(AVAILABLE DATA Opens)
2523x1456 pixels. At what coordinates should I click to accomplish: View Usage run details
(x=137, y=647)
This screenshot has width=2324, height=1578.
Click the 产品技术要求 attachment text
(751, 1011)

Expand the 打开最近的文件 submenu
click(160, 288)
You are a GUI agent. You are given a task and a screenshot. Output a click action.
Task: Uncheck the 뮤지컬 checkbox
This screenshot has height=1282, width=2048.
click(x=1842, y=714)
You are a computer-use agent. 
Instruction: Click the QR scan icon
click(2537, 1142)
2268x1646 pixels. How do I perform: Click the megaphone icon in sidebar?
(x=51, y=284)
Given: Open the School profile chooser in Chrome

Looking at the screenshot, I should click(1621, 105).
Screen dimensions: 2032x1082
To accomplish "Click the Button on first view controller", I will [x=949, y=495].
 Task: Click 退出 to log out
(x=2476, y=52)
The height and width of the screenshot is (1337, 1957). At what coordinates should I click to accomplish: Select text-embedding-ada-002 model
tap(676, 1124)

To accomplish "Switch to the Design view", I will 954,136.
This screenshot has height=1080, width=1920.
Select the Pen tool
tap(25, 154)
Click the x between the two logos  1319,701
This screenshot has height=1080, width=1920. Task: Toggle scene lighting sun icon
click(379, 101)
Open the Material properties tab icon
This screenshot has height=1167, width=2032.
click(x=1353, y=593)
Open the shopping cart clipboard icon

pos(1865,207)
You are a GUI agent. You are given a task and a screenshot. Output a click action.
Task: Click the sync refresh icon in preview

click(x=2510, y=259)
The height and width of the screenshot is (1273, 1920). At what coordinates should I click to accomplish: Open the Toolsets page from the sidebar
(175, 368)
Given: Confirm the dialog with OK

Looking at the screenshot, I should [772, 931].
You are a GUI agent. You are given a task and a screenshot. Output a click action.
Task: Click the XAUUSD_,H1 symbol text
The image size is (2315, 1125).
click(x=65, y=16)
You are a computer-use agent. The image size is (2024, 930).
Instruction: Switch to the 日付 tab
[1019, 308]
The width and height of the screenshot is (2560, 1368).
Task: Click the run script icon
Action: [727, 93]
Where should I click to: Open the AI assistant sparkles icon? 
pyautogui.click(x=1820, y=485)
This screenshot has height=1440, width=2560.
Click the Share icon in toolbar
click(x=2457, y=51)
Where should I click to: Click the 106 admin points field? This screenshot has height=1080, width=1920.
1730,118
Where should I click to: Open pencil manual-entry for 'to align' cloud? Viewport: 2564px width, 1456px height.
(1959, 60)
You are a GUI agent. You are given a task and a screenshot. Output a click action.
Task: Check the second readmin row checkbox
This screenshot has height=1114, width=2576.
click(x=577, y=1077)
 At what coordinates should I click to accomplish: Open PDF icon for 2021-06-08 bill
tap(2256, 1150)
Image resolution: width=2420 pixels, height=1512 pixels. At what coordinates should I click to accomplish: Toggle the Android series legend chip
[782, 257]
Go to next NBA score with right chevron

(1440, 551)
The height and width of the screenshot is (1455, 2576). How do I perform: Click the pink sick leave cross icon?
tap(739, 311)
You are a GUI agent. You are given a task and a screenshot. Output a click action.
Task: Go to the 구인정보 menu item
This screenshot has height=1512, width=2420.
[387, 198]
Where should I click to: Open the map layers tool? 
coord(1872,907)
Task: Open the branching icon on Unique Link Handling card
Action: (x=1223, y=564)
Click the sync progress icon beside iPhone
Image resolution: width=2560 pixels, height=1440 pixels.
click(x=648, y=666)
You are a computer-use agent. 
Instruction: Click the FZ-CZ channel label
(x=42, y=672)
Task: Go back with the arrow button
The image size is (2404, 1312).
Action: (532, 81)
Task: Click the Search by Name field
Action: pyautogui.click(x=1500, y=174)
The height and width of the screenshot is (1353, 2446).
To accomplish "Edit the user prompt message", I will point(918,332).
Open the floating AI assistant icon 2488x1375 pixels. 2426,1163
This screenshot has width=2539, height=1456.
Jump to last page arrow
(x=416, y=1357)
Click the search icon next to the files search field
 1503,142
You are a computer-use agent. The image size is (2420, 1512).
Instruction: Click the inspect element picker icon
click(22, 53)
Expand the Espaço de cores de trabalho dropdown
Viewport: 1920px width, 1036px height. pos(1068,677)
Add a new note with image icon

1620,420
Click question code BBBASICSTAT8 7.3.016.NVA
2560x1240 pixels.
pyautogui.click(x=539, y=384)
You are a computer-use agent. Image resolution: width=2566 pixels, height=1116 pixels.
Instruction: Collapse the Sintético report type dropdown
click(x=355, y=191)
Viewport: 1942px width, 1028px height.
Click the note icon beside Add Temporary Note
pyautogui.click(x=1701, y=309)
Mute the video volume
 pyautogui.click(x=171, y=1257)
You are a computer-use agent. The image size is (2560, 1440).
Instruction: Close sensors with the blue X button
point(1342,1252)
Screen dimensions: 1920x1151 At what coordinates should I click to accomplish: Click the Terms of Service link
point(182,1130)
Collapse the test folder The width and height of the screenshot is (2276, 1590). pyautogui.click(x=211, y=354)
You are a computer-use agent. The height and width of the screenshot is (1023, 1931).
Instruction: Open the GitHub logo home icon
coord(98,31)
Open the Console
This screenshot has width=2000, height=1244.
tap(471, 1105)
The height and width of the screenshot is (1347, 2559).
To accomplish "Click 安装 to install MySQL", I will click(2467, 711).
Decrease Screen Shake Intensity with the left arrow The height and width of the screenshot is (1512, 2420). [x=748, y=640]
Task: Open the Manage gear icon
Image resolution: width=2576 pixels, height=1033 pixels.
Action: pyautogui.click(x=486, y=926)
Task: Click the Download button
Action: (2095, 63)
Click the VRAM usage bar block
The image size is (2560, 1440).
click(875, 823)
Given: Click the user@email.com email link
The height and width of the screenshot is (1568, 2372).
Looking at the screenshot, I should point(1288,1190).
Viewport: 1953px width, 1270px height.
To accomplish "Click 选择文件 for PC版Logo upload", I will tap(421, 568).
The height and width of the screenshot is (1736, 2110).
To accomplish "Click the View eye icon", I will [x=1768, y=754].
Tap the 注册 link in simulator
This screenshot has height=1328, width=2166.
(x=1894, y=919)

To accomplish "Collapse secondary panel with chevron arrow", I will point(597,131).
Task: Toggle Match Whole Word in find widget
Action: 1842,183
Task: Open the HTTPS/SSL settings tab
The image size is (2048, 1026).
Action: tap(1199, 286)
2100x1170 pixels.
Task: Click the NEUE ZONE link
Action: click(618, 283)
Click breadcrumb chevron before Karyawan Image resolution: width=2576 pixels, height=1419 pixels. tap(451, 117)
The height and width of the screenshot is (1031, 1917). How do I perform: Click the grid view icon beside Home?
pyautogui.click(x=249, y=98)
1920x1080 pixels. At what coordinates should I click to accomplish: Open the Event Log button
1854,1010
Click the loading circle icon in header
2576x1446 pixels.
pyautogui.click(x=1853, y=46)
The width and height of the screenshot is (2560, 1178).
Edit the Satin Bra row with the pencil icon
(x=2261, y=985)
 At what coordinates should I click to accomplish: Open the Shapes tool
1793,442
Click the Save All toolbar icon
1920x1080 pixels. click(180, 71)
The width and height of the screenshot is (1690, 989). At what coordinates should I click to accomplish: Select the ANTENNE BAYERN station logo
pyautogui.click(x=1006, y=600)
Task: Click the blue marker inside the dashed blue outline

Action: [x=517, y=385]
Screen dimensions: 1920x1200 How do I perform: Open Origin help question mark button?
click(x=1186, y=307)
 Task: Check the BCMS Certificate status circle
(AVAILABLE DATA Closes)
**WHAT IS EXPECTED**. Only the lines with the string "computer" are wanted; pick them out of the records above and copy them.

**SOLUTION TO THIS TASK**.
You are a computer-use agent. 
You are a computer-use agent. The image size is (2024, 930).
You are a computer-use agent. 
You are a computer-use agent. The image size is (2420, 1512).
You are a computer-use agent. Image resolution: width=2566 pixels, height=1116 pixels.
You are a computer-use agent. The image size is (2560, 1440).
You are a computer-use agent. The height and width of the screenshot is (1023, 1931).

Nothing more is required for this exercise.